-- SELECTED EXCERPT follows --

A team of researchers has discovered that dogs have the ability to remember their owner’s past actions even when the memory testing is unexpected. The team found that the dogs demonstrated episodic memories, a skill previously only studied in primates. The details are in a paper that was just published in the journal Current Biology.
An episodic memory is the ability to recall past events while remembering the time, place, and context. Although episodic memory is often considered a feature of humans, there has been debate in the scientific community on whether or not there’s an equivalent in nonhuman animals. Episodic memory is difficult to test in animals because the animal can’t know they’re being tested on a recent event. In addition, there’s no way of knowing exactly what an animal is thinking or remembering.
A research team designed an experiment to test whether or not domestic dogs had episodic memories. The key was figuring out a way to see if the dogs remembered an action when it wasn’t rewarded and the dogs didn’t realize they were being tested. The team used a method that involved teaching the dogs a trick called “Do as I Do” to test for episodic memory. The group of 17 dogs was trained to imitate the actions of their handlers when given the “Do It” command. For example, a handler could lie down and the dog would need to mimic them by also lying on the ground.
After teaching the dogs the Do as I Do trick, the researchers had the dogs’ handlers perform a behavior. The dogs were then asked to lie down, regardless of their handler’s previous actions. After lying down, the handlers gave the Do It command to see if the dogs could remember the previous event. All of the dogs performed the correct behavior although they became less accurate if more time had passed since the handlers’ actions. The research team concluded that dogs have some form of episodic-like memory.
All of the dogs in the study passed the memory test, showing that domestic dogs may have episodic memories. The authors of the paper recommend dogs as a possible model for studying memory in nonhuman animals.
Fugazza et al. Recall of Others’ Actions after Incidental Encoding Reveals Episodic-like Memory in Dogs. Current Biology (2016).

-- SELECTED EXCERPT concluded --
-- EXTRACTED MATERIAL follows --

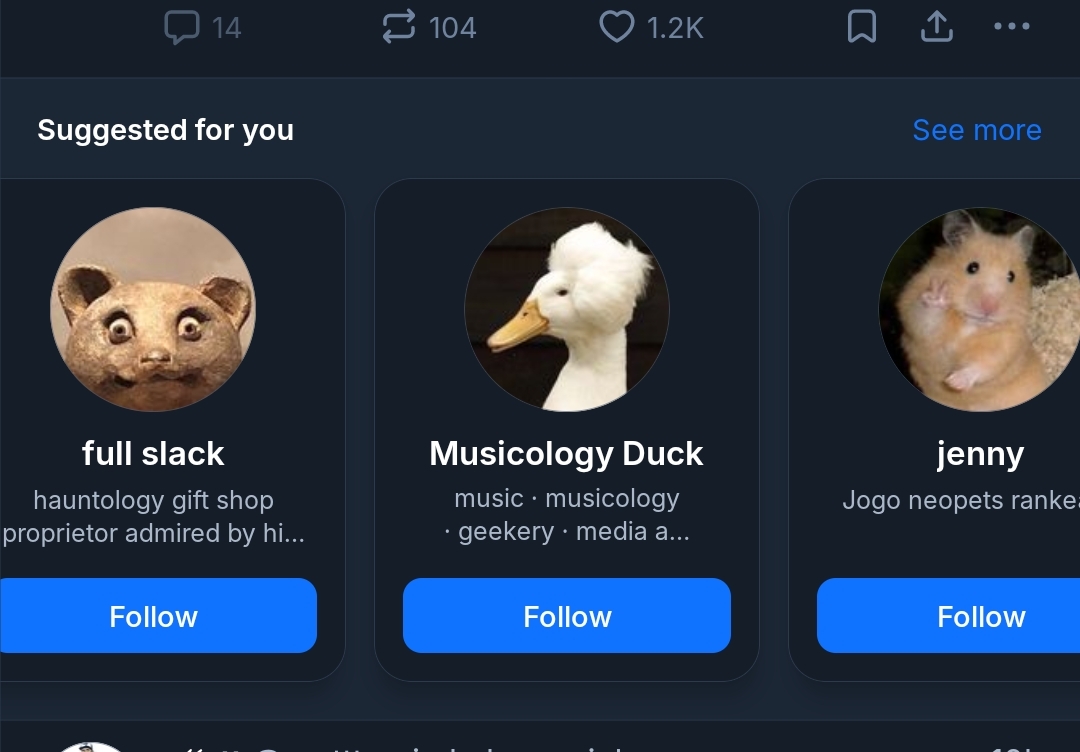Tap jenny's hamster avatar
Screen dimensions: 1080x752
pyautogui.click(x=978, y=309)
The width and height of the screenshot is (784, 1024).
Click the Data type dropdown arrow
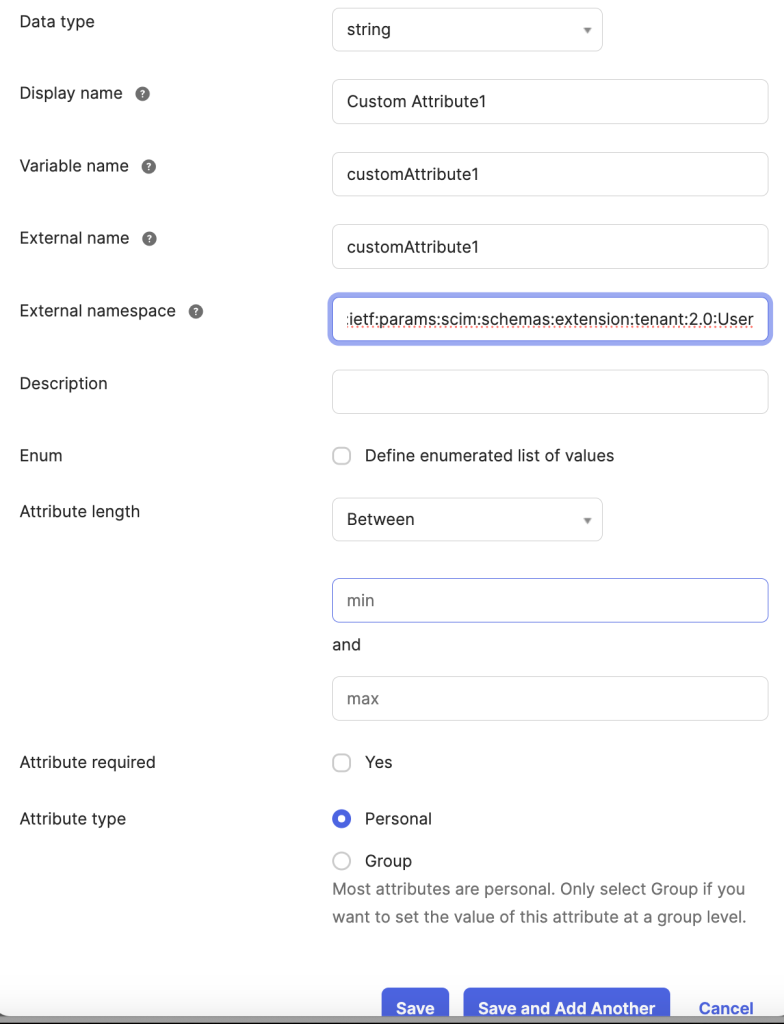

-- EXTRACTED MATERIAL concluded --

TASK ITEM: According to the dog memory article, how many dogs were trained to imitate their handlers' actions?

SOLUTION FOR THIS PROBLEM: 17 dogs